Interslavic Language - platform
http://steen.free.fr/interslavic/introduction.html
======
strenholme
As someone who has followed the constructed language and international
auxiliary language community for a couple of decades, and as someone with an
undergraduate degree in linguistics, I do not see a constructed language
catching on with the mainstream public any time soon.

A constructed language is a language that someone sits down and creates; this
is different from a natural language which just forms as people communicate
with each other. There are many constructed languages: Klingon in Star Trek is
an actual constructed language, as is the language the Elves spoke in The Lord
of the Rings.

Esperanto, and Interslavic, are examples of _International Auxiliary
Languages_ (IAL), languages specially made to be easy to learn to facilitate
international communication. We have had those languages for well over a
century, and none of them have caught on.

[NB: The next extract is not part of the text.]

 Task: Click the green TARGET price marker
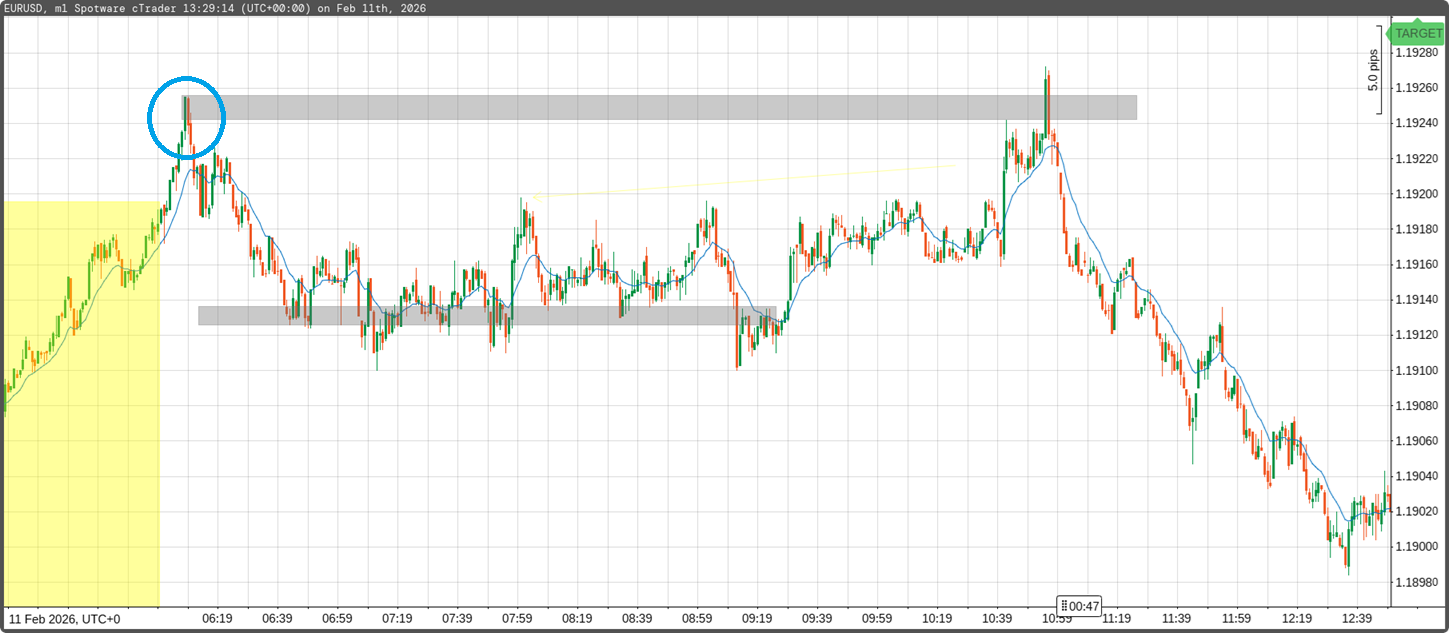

The reason why an IAL has not caught on is because people are motivated to
learn a language when it has prestige, not because it’s easier to learn. Right
now, for better or for worse, English is that language (with all of its warts:
Auxiliary words to carry tense, the rather strange tense/lax vowel
distinction, etc.) right now.

I would love to see an IAL to catch on, but there’s a serious marketing issue,
especially since a lot of people just don’t have the mind to learn a new
language as an adult, no matter how easy the language is to learn.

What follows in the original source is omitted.